The NFL has retained high-ranking women attorneys in other types of controversies, too. Earlier this month, the league hired former U.S. Attorney General Loretta Lynch, who made civil rights a focus of her tenure at the Justice Department, to lead its legal defense against Brian Flores’ civil rights lawsuit.
The NFL isn’t the only sports organization retaining women attorneys to lead probes into workplace controversies.
Last year, U.S. Soccer hired former Acting U.S. Attorney General Sally Yates to explore claims that National Women Soccer League players were subject to verbal and sexual abuse by coaches. In 2018, the Dallas Mavericks, under the guidance of the NBA, retained former New Jersey Attorney General Anne Milgram (along with former Manhattan prosecutor Evan Krutoy) to evaluate allegations that team executives sexually harassed women.
These choices reflect a movement in the industry and trends in legal education. In 2016, for the first time in history, women made up half of all law students. Data indicates they now outnumber men. This signals how more women will enter the legal profession. Many will include sports law among their areas of expertise.
Sue Ann Van Dermyden, whom the Sacramento Kings brought in to investigate coach Luke Walton for alleged sexual misconduct, sees not only leagues but employers more generally hiring women to lead workplace investigations.
“They are high-powered, highly skilled individuals, first and foremost,” Van Dermyden stressed in a phone interview. “It may also be from the employer side that the optics look better to have a woman leading an investigation into a sexual harassment complaint. Optics can play a role.”
Van Dermyden, a founding member and past president of the Association of Workplace Investigators, also draws attention to how employers can best uncover wrongdoing and encourage accusers to come forward.
“There might be a trust level with women complainants,” she said, “when women are also the investigators.”
Vered Yakovee, a former attorney for the Boston Celtics and Miami Heat, similarly emphasized that competence is the most significant explanation in this trend.
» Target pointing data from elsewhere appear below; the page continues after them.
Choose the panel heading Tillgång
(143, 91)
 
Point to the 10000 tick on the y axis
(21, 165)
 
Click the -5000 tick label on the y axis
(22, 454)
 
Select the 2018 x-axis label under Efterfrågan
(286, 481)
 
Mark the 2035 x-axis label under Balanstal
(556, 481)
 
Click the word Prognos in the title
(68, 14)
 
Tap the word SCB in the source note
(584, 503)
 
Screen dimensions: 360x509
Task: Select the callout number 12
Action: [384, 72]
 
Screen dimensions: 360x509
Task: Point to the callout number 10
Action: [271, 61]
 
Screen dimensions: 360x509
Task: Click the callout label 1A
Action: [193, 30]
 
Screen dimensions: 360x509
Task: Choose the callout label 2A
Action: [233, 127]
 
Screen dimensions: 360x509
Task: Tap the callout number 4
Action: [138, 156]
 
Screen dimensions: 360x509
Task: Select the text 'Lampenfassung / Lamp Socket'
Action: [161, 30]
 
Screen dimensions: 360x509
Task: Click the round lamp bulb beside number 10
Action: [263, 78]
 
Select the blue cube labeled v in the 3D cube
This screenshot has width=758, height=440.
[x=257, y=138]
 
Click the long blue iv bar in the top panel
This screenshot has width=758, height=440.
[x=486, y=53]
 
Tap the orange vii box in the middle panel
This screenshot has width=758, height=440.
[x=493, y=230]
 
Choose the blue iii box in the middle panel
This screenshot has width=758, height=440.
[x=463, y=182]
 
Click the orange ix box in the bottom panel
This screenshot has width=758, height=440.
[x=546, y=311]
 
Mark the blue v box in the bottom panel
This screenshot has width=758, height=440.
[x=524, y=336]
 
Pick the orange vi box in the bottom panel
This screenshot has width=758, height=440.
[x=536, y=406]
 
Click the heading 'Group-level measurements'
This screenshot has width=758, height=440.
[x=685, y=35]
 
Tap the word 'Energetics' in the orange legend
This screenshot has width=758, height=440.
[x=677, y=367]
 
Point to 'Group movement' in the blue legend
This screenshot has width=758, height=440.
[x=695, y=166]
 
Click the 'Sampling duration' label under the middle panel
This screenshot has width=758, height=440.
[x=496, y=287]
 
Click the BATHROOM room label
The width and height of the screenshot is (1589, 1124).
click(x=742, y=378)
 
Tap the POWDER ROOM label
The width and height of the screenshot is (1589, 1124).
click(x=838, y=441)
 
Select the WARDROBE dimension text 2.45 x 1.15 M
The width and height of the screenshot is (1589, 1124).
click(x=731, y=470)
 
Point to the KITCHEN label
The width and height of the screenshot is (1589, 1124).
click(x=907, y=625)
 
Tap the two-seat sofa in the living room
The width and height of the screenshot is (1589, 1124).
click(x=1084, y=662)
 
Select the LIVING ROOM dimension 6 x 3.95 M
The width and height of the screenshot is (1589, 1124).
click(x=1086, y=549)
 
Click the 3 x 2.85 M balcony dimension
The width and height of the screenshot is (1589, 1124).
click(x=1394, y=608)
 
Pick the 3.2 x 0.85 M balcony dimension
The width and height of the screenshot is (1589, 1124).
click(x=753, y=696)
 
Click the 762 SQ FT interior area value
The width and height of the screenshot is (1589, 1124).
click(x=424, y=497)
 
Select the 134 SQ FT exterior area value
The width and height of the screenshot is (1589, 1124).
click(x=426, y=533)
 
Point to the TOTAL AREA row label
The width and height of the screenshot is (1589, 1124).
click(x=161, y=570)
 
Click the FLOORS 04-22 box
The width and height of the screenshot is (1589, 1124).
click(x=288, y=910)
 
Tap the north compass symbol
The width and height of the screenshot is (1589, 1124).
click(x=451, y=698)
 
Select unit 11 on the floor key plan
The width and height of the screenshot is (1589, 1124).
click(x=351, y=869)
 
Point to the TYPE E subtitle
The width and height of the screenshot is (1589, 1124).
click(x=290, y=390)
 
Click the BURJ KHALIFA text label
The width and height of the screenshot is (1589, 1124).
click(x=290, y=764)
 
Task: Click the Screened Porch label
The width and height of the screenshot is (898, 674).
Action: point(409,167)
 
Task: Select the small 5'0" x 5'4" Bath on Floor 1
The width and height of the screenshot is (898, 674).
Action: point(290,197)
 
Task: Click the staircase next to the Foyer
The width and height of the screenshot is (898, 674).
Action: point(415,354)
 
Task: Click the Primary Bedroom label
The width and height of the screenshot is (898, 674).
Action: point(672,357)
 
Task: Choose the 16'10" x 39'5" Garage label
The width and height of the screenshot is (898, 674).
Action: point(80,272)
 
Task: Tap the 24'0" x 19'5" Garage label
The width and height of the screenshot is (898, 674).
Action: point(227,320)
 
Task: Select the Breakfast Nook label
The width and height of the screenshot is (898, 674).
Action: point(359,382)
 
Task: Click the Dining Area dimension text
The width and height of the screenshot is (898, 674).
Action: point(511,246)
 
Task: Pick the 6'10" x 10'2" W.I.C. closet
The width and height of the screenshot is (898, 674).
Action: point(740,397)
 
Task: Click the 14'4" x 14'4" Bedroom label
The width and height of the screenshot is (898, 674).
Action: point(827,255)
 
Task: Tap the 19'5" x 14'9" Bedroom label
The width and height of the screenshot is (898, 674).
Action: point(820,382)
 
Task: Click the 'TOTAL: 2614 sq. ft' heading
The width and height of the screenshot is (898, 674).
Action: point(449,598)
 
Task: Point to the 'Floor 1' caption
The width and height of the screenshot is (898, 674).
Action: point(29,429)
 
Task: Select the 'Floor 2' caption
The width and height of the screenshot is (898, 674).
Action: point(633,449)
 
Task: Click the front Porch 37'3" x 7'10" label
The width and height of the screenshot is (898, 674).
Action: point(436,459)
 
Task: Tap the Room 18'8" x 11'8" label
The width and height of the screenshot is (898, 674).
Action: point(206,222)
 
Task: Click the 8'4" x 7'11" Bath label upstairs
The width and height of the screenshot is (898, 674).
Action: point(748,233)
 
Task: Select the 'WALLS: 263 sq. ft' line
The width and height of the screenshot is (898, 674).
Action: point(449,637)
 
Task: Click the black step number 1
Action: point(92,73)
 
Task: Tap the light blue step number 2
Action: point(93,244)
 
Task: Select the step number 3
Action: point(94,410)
Leagues, Yakovee said in an interview, have hired high-profile women attorneys “because they are qualified based on their relevant experience and otherwise illustrious careers.” At the same, Yakovee recognized that “some may say that women are hired in these roles for other reasons.” To illustrate, she observed that “a sports entity may hope that it will be fully or partially exonerated by virtue of an investigation.” She added, “when such investigation involves alleged offenses toward women, the entity may hope that any level of exoneration by a woman’s investigation will have more persuasive value vis-à-vis the public than that of a man.”
Nancy Hogshead-Makar, a sports attorney with expertise in sexual harassment, abuse and legal enforcement under Title IX, regards the trend as “a natural direction following research on the way women lead. They ask different questions and have different priorities,” she said.
“They’re able to find the blind spots that plague sports,” Hogshead-Makar added. “We know that male-dominated spaces have a hard time seeing their own sexism from inside the bubble.”
A winner of three gold medals and one silver medal in swimming at the 1984 Olympics, Hogshead-Makar cautioned that “group-think within the sports bubble” as “heavy” and problematic. However, “women lawyers hired from outside the sports house, with a broad range of investigatory experience, may be able to burst the logjam that gets sports leagues into trouble in the first place.”